**WHAT YOU HAVE TO DO:**
Could you reproduce the part of the items below that opens with the line containing "Where should I click to: Sort" and runs through the end of the items, keeping the requests as they are but adding 137 to every coordinate in the answers? Leave the pictures out of your answer.

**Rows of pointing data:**
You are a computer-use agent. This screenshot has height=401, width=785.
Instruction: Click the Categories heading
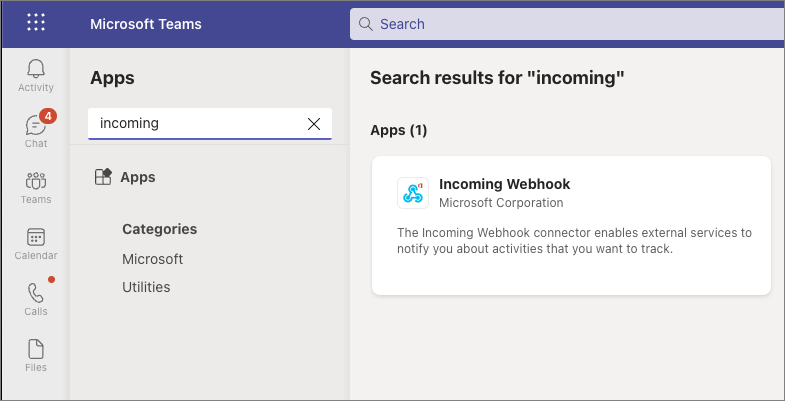click(160, 229)
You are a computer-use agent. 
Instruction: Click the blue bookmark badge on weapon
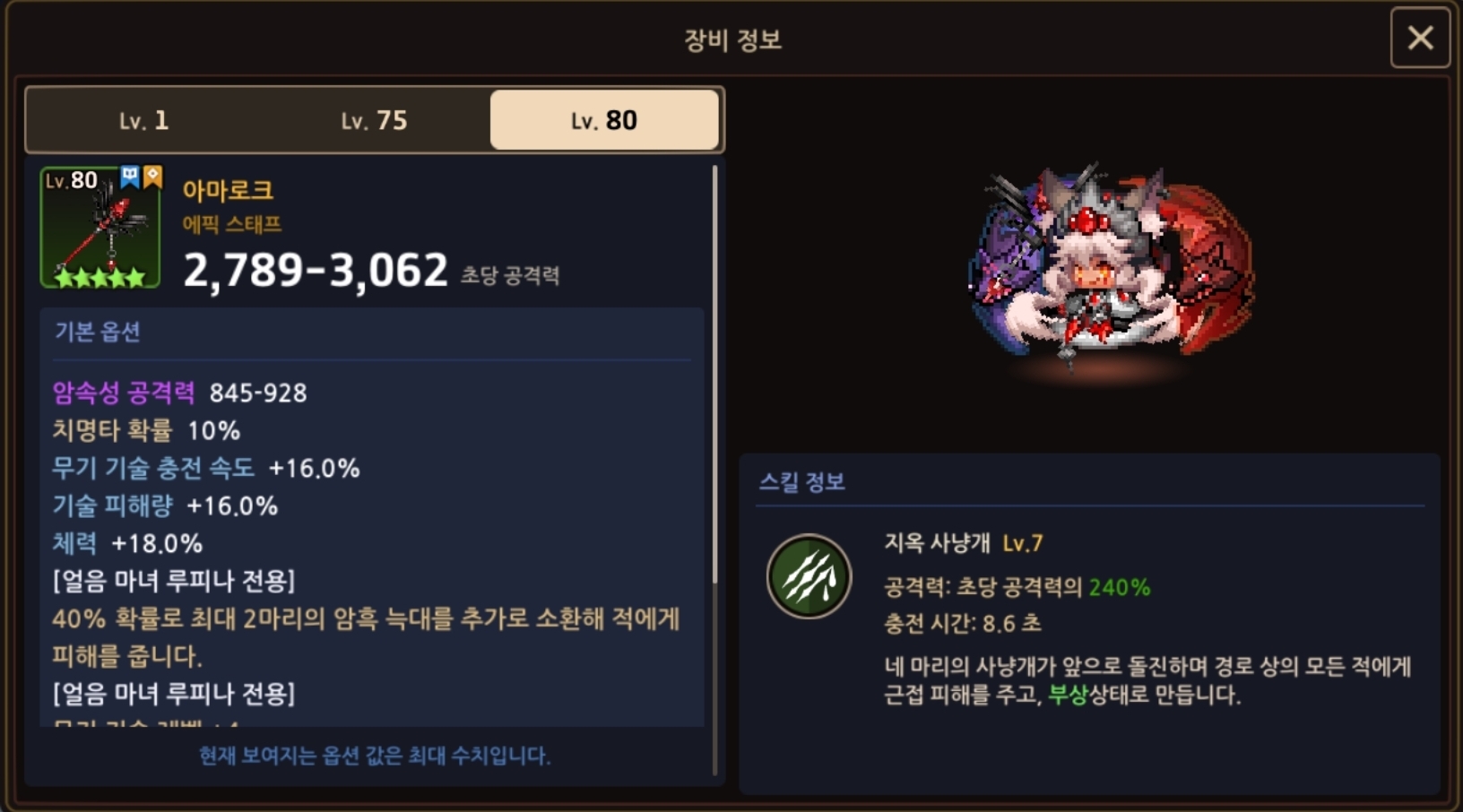(130, 177)
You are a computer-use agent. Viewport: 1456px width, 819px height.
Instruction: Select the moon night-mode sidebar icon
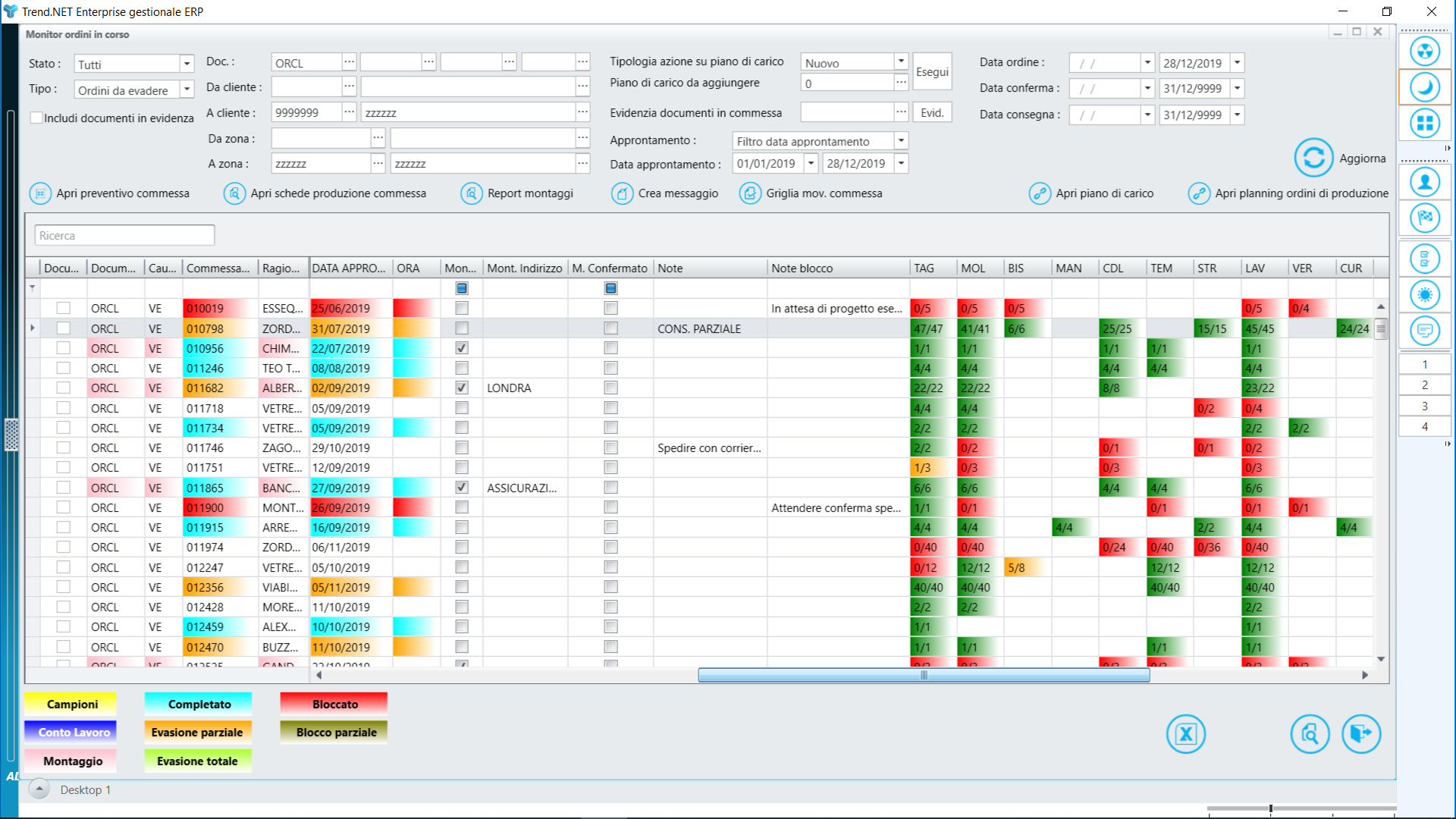pos(1424,87)
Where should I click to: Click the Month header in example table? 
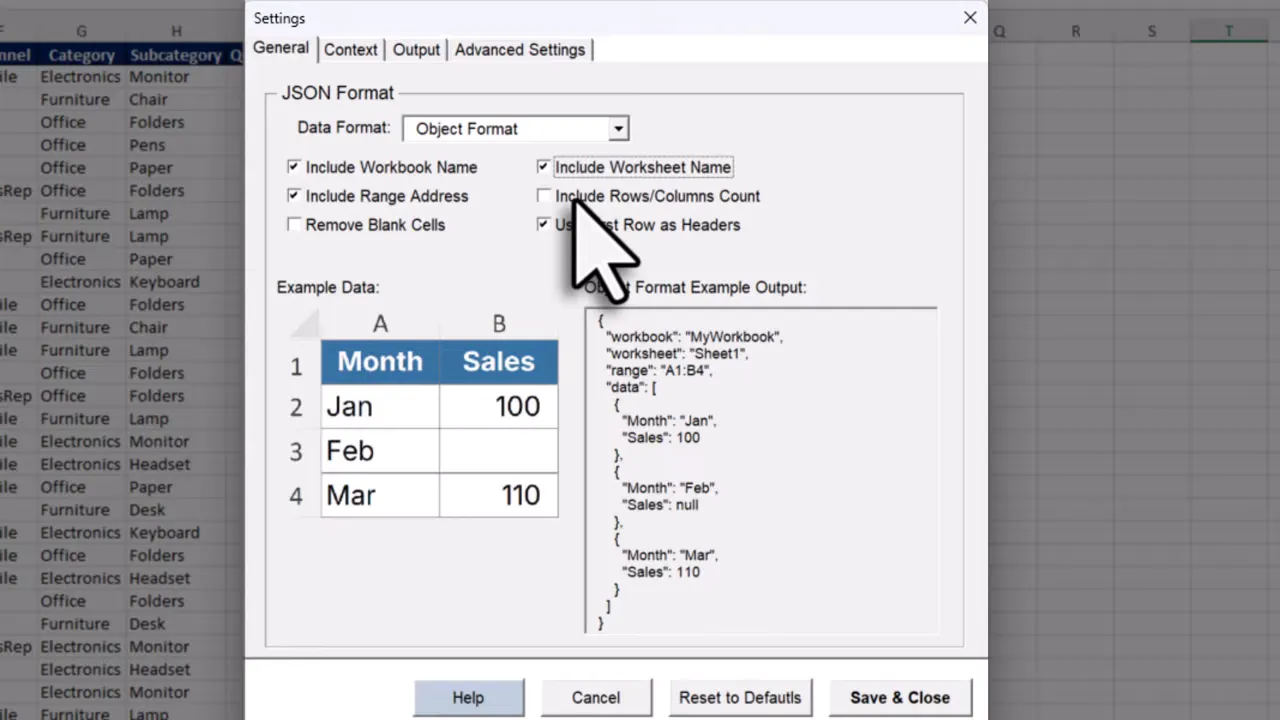coord(380,362)
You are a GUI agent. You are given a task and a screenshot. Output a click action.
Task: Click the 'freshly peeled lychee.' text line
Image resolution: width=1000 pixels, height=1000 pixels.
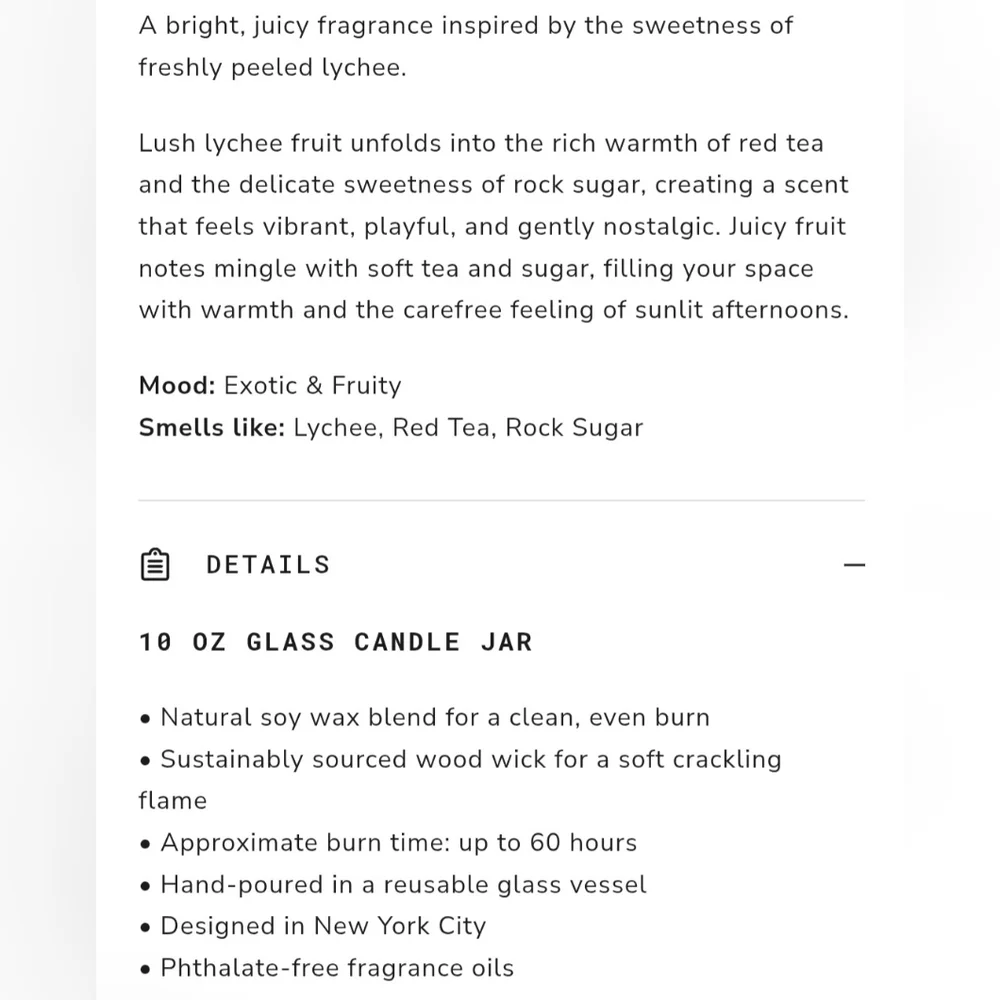(272, 68)
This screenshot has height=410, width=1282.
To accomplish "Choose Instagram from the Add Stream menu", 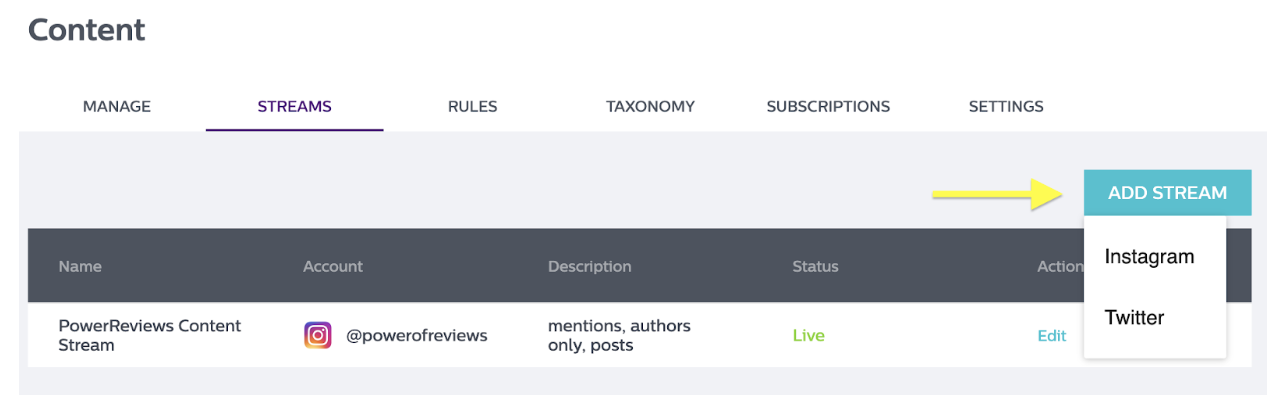I will point(1149,257).

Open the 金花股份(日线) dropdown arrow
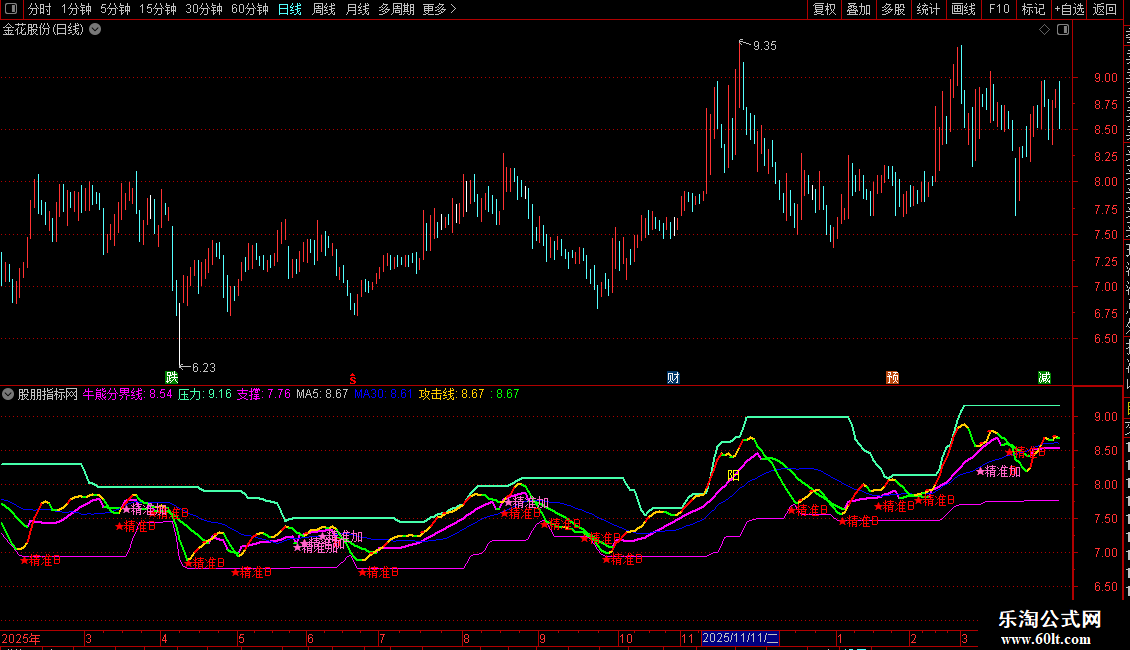[95, 30]
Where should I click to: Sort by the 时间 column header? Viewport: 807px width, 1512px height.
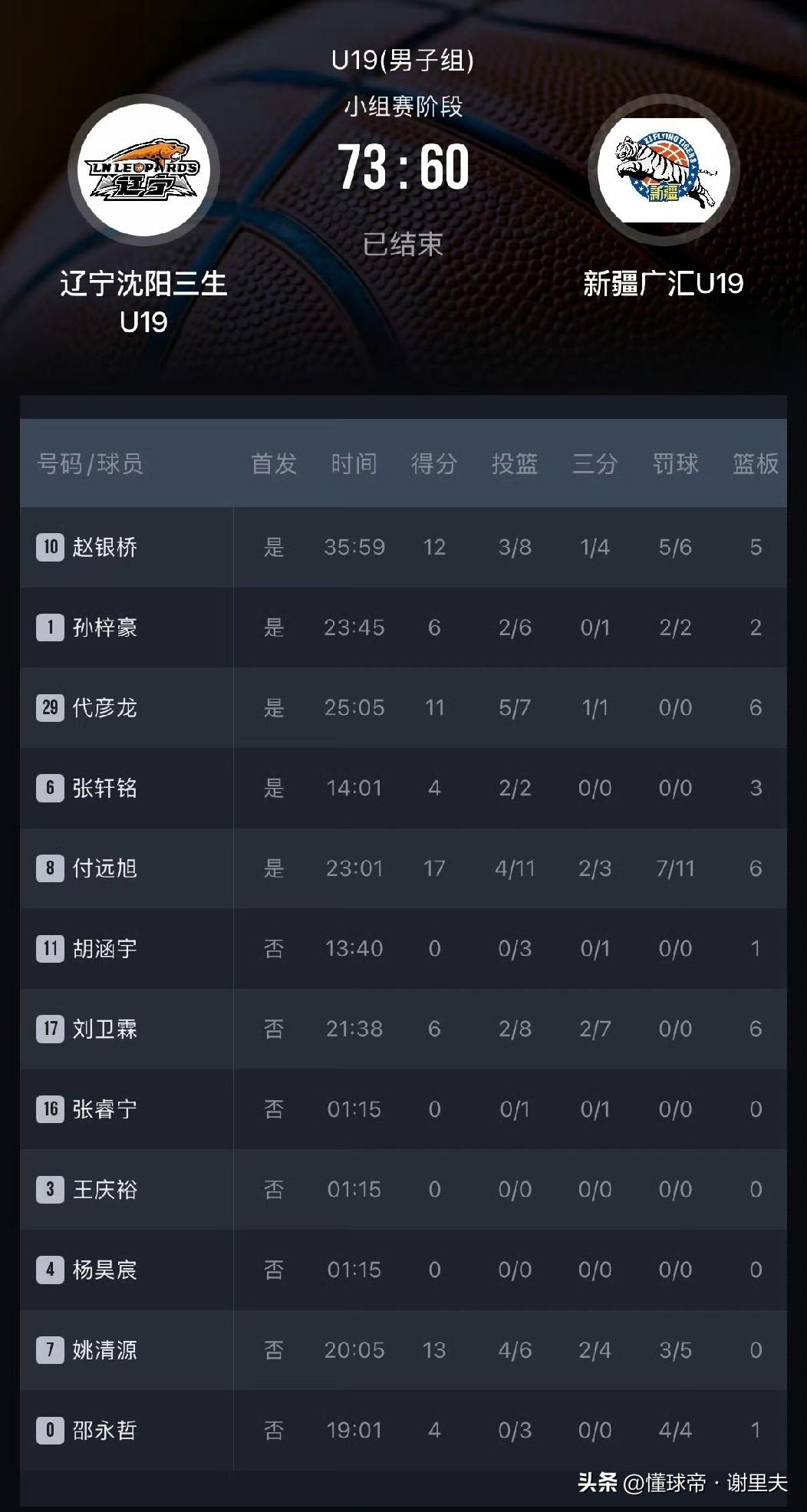tap(354, 463)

**CORRECT OUTPUT:**
Where should I click to: Sort by the 时间 column header? Viewport: 807px width, 1512px height.
tap(491, 600)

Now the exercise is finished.